In Japan, where the future hangs out, Sony has been busy making a giant 63ft by 17ft screen with 16k resolution. Sony didn't manufacture this mega-display – it is longer than a bus and stretches between two floors of a building – just for kicks, but as a research-centre installation for Japanese cosmetics group Shiseido. The screen's special trick is to be so replete with pixels that passers-by can stand right next to the unit without the image looking blurred.

It’s not hard to see the potential, even of 8k, for out-of-home advertisers – indeed, it’s all too easy.

Closer to home, the famous illuminated signage at London's Piccadilly Circus, which dates back to 1908, went "dark" for nine months in 2017, during which time its patchwork of six digital screens were replaced with a single ultra-high definition curved screen – the largest of its kind in Europe.

Far beyond such landmarks, advertisers and agencies want digital options. Here, in the Republic, digital screens accounted for 10 per cent of total out-of-home panels last year, but 20 per cent of the revenue. Out-of-home contract holders like JCDecaux and Exterion are steadily upgrading old paste-and-paper poster sites to 4K screens, while digital ad panels (aka Digipanels) are moving beyond shopping centres and transport hubs to Dublin streets.

New and converted digital ad inventory is driving growth in the Republic’s €83 million out-of-home market. However, Irish cities are still way behind counterparts in Europe when it comes to digital advertising infrastructure.

Outside the industry, some people will agree that pin-sharp digital panels, which can be used by public authorities as well as companies with photographic burgers to flog, are part of the expected fabric of a city. Others will instinctively be resistant to any kind of commercial clutter, from large screens to branded street furniture, and wary of exercises that promote consumerism through digital wallpaper.

Aesthetic upgrades

The middle ground is to acknowledge that the newer ad infrastructure is not only more flexible and effective for advertisers, but it represents an aesthetic improvement for everybody – as long as it means that tatty billboards and those grim, peeling posters that adorn construction hoardings are banished to the same resting place as vintage ads for Bovril and Bile Beans.

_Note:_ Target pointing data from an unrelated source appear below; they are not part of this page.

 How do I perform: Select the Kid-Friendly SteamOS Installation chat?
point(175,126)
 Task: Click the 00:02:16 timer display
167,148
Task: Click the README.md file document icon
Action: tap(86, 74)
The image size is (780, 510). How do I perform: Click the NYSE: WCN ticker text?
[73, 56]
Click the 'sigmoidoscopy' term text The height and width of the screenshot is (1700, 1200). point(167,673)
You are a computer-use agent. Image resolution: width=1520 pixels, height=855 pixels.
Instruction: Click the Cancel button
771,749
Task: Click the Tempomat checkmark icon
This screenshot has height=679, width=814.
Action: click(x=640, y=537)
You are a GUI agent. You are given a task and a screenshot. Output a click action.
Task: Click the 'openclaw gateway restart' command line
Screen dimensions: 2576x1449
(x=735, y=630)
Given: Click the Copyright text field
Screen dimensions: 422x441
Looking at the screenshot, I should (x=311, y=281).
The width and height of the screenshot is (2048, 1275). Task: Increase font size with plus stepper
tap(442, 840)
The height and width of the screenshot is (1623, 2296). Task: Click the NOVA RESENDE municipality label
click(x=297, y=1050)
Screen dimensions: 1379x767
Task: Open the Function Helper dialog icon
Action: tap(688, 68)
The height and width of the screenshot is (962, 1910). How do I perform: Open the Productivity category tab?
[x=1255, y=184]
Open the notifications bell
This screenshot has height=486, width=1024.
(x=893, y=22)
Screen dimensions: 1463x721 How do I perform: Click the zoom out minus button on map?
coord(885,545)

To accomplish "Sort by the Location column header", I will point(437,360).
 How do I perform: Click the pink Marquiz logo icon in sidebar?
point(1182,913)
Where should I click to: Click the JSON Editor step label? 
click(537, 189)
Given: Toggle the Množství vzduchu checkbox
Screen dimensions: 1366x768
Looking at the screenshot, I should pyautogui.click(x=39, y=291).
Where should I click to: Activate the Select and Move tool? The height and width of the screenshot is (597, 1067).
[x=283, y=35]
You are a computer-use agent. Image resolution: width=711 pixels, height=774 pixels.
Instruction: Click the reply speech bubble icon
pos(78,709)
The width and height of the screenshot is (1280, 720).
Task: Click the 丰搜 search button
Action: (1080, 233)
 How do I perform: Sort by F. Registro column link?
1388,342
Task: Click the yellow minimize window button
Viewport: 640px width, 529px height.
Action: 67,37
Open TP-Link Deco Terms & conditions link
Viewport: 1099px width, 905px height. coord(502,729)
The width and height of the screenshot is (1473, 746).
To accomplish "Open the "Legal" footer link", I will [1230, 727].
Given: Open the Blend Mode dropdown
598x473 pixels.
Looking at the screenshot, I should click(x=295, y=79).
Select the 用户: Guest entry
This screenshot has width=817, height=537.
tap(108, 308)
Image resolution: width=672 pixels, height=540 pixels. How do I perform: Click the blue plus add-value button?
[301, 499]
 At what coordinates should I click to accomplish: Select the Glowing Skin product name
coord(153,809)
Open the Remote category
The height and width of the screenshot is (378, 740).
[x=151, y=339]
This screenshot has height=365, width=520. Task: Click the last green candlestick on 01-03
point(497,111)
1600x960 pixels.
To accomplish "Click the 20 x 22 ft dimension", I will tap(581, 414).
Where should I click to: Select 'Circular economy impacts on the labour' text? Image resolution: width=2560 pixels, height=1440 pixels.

Context is everything: the placement and usage of digital ad panels is already subject to architectural sensitivities and, more importantly, roadside safety. Jokes about a rebuilt Notre Dame resembling a giant shrine to luxury brands following multimillion donations from LVMH, L'Oréal and the company behind Gucci are just that.

The “creative challenge” for out-of-home ads, as Core puts it, is to adapt to digital while finding ways – good ways – to surprise the public.

It wasn't quite viral material, nor did it reside at any technological or conceptual cutting edge, but the out-of-home ad that most startled me from the upper deck of Dublin Bus so far in 2019 – so much that I took a note of the agency responsible (BBDO Dublin) – was a painterly execution of Galaxy's Choose Pleasure campaign.

I don’t know what attracted me to the giant billboard image of a woman’s commuting drudgery being reinvented as a Renaissance painting dramatically glowing with chocolate-related rapture, but it did make me look up from my phone for a second glance.